Ela pode ser as costas
fortes e a fornecedora de costas fortes, a mais versátil e valiosa
empregada que há.
Os
homens, por outro lado, tinham de provar seu valor a fim de manter
seu emprego. O valor deles à companhia repousava em cumprir tarefas
específicas para que mulheres não precisassem fazê-las, e em serem
valorosos colaboradores de projeto que tinham de conquistar seu
direito de trabalhar com as mulheres deste modo. Homens que não
agiam “como homens” eram Menos que Homens. Do mesmo modo, eram
Menos que Mulheres. Eles eram incapazes de fazerem um trabalho
completo, qualquer que fosse ele, então não havia valor algum neles
demonstrarem características femininas sem que tivessem um útero
que viesse com elas a tiracolo.
E
a esse ponto, a companhia, por uma questão de sua própria
solvência, iria vigorosamente “retreiná-los”, ou então lhes
dar a carta de demissão. Não é que a masculinidade seja “melhor
que” a feminilidade. É que a masculinidade tem sido sempre
extremamente limitada em suas permutações úteis e produtivas,
enquanto a feminilidade é simplesmente menos limitada. O feminino
essencial pode apenas ser adicionado para ganhar valor, enquanto o
masculino essencial pode apenas ser subtraído para perdê-lo.
Muitas
mulheres têm sido capazes de completamente abandonar seu feminino
essencial – sua função primária – e ainda reter status como
seres humanos completos com valor à sociedade, mas os homens
simplesmente não podem fazer o mesmo. Quando eles abandonam a
masculinidade, eles jogam fora tudo o que faz suas vidas valerem a
pena para qualquer um que não eles mesmos.
É
possível mudar isso? Talvez. O mesmo progresso social, biológico e
econômico que tem permitido às mulheres que deixem de lado sua
essência feminina e ainda retenham algum valor para nossa sociedade
em evolução deveria certamente fazer o mesmo para os homens.

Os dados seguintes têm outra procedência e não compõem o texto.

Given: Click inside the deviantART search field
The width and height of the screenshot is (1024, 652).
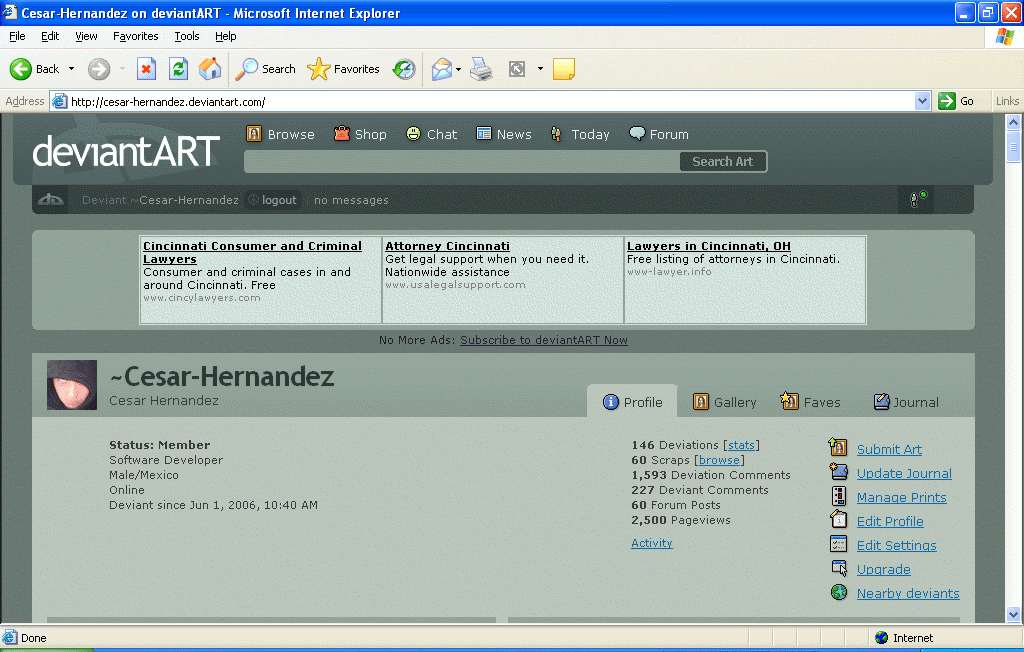Looking at the screenshot, I should tap(461, 161).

Existem mais papeis – e significativos! - disponíveis para todo
mundo agora que os antigos papeis “primários” estão se tornando
menos importantes para a “corporação”, e os homens fazem parte
desse “todo mundo”. Mas enquanto as mulheres não estiverem
dispostas a incorporar totalmente esses novos papeis, elas vão
querer prender os homens aos seus papeis antigos. E a dinâmica, ao
longo da história, tem sido sobre os homens colocando as mulheres –
sua segurança, provisão e conforto – antes de si mesmos. Por
conta disso, a estrada da verdadeira liberação de seus papeis de
gênero para os homens vai ser muito mais turbulenta que a das
mulheres tem sido.
Publicação original:
Notas de Tradução:
1 - Maria purpurina é um neologismo (de Maria, nome genérico de mulher, e purpurina) e é usado para se referir a uma mulher heterossexual que se associa exclusivamente com homens homossexuais ou bissexuais, ou mulheres cujos melhores amigos são gays.